No chão do imóvel havia um pentagrama desenhado com sangue, símbolo frequentemente associado a rituais místicos ou ocultistas. Questionado pelos policiais, o próprio suspeito relatou que costumava cortar o dedo com lâminas para utilizar o sangue na confecção da estrela no chão da sala. Segundo ele, o desenho seria usado em rituais com o objetivo de invocar entidades espirituais.
Durante o interrogatório, o jovem também admitiu que manteve relação sexual com a tia. Em sua declaração à polícia, ele afirmou que não via problema no ato pelo fato de a mulher possuir deficiência intelectual, o que, segundo os investigadores, reforça ainda mais a caracterização do crime de estupro de vulnerável.
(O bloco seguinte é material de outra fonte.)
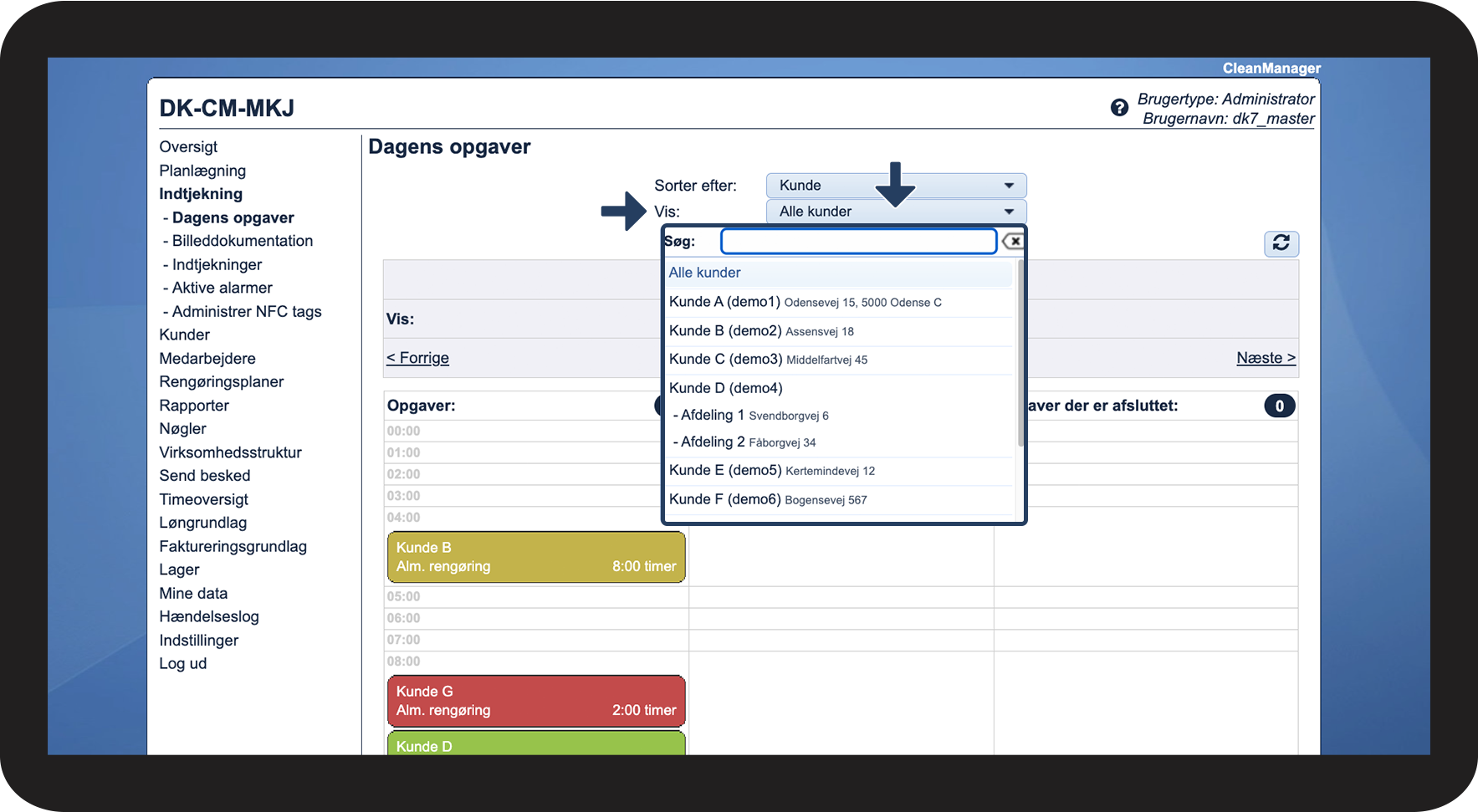Click the Næste link
Screen dimensions: 1478x812
point(1266,358)
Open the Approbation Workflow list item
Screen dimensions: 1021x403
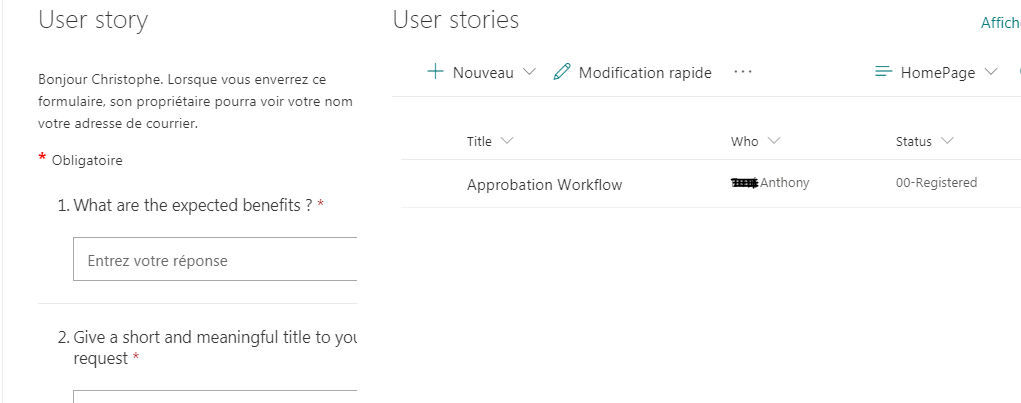544,185
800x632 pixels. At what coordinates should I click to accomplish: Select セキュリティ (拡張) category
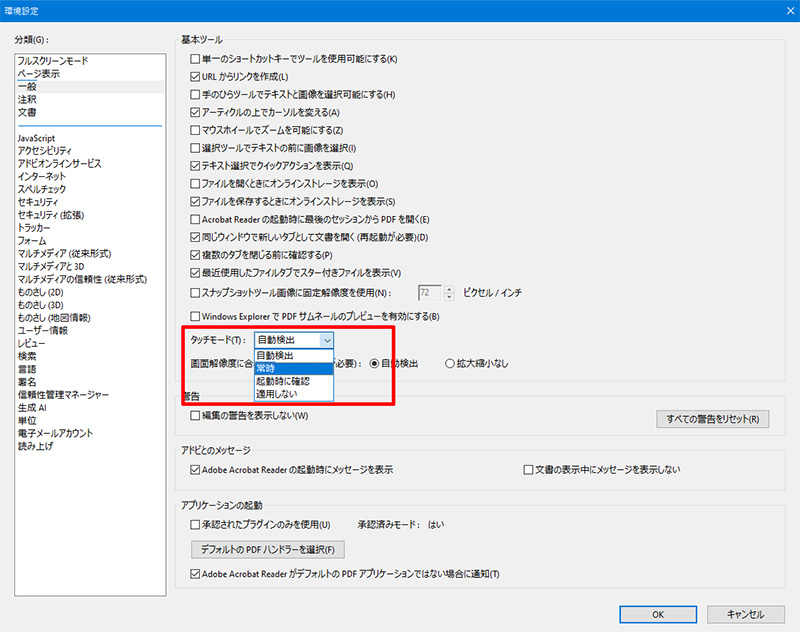click(50, 215)
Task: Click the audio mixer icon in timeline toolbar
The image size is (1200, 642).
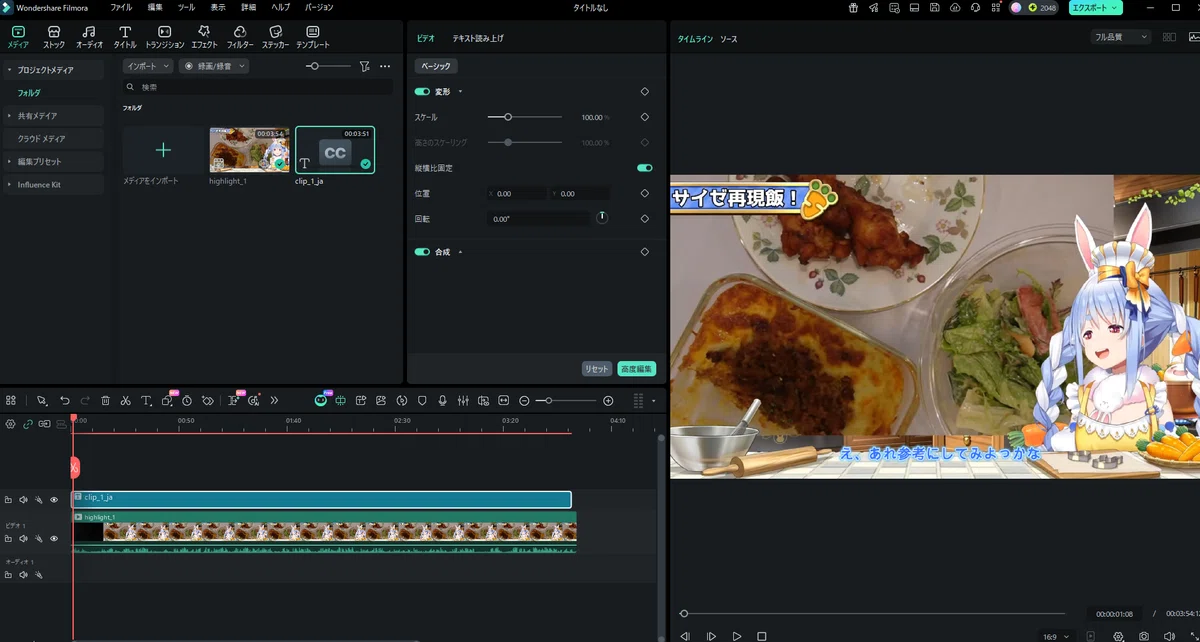Action: 463,400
Outro ponto que chamou atenção dos policiais foi a revelação feita pelo próprio suspeito de que ele trabalha como garoto de programa. Ele declarou que divulga seus serviços em sites na internet e paga anúncios nessas plataformas para conseguir clientes.
Após a prisão, o suspeito foi conduzido para a Delegacia de Piraí, onde o caso segue sob investigação da Polícia Civil. Ele foi autuado pelos crimes de estupro de vulnerável e posse de droga para consumo pessoal.
Por determinação judicial, o jovem foi transferido para a Cadeia Pública de Volta Redonda, onde permanece preso à disposição da Justiça. Ele deverá passar por audiência de custódia, na qual o Judiciário avaliará a legalidade da prisão e a manutenção da detenção.
De acordo com a legislação brasileira, o crime de estupro de vulnerável prevê pena que pode chegar a até 15 anos de prisão em regime fechado, caso haja condenação. As autoridades optaram por não divulgar o nome do suspeito durante a fase inicial do processo.